Image caption: Sharon Gerecht and Hai-Quan Mao

Credit: Will Kirk / Homewood Photography and Mary Katz

The Johns Hopkins Institute for NanoBioTechnology recently announced that Sharon Gerecht and Hai-Quan Mao have been appointed as associate directors, effective Jan. 1, 2016.

"The addition of Gerecht and Mao to the institute's leadership team will be crucial in developing new research areas," says Peter C. Searson, director of the institute and the Joseph R. and Lynn C. Reynolds Professor in Materials Science and Engineering at the Whiting School of Engineering.

Adds Associate Director Denis Wirtz, vice provost for research and the Theophilus H. Smoot Professor of Chemical and Biomolecular Engineering, "Their broad research interests and forward-thinking vision will contribute to shaping the institute's future."

Gerecht and Mao are both engaged in collaborative projects with investigators in the university's schools of Medicine, Public Health, and Arts and Sciences, and Applied Physics Laboratory.

Gerecht, the Kent Gordon Croft Investment Management Faculty Scholar and an associate professor of chemical and biomolecular engineering, has been a member of the INBT since she arrived at Johns Hopkins in 2007. Her research interests include stem cell differentiation, biomaterials development, and tissue engineering approaches for regenerative medicine and cancer. In 2015, Gerecht received the inaugural President's Frontier Award from Johns Hopkins University, in recognition of her scholarly achievements and exceptional promise.

Mao, a professor of materials science and engineering, has been active in the INBT since its inception in 2006. He holds joint appointments in the Translational Tissue Engineering Center in the School of Medicine and the Whitaker Biomedical Engineering Institute.

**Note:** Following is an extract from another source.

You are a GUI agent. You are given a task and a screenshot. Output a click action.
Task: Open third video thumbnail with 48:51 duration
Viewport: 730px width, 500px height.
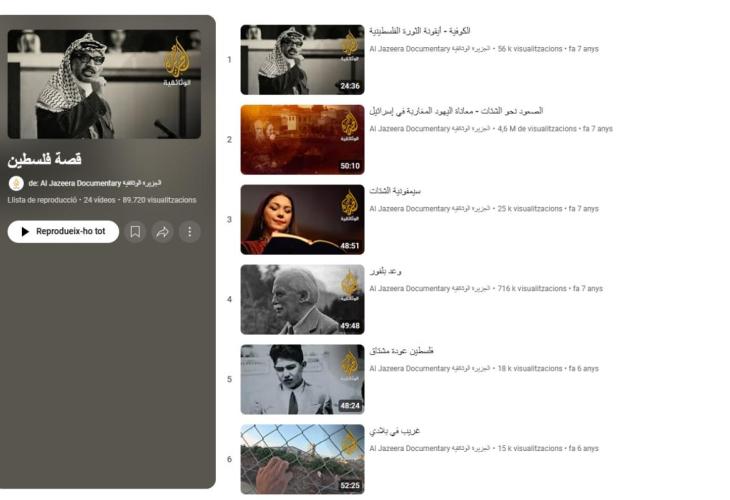(x=302, y=220)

His research focuses on creating nanofiber matrix platforms to direct stem cell expansion and differentiation, nanomaterials to modulate the immunoenvironment and promote neural regeneration, and developing nanoparticle systems to deliver plasmid DNA, siRNA, vaccines, and other therapeutic agents.

"INBT has been instrumental in advancing science and engineering in critically important areas of research," says Ed Schlesinger, the Benjamin T. Rome Dean of the Whiting School. "An additional manifestation of the INBT's success and growth is the astonishingly talented faculty who are part of the institute and who are willing and able to take on leadership roles. I have no doubt that in their new roles Sharon and Hai-Quan will help advance the INBT's mission and its stellar reputation."

INBT was launched in 2006 with support from U.S. Sen. Barbara Mikulski to promote multidisciplinary research at the interface of nanotechnology and medicine. With more than 250 affiliated faculty members from the Johns Hopkins schools of Engineering, Arts and Sciences, Medicine, and Public Health and scientists from APL, the institute is home to several center grants and numerous education, training, and outreach programs.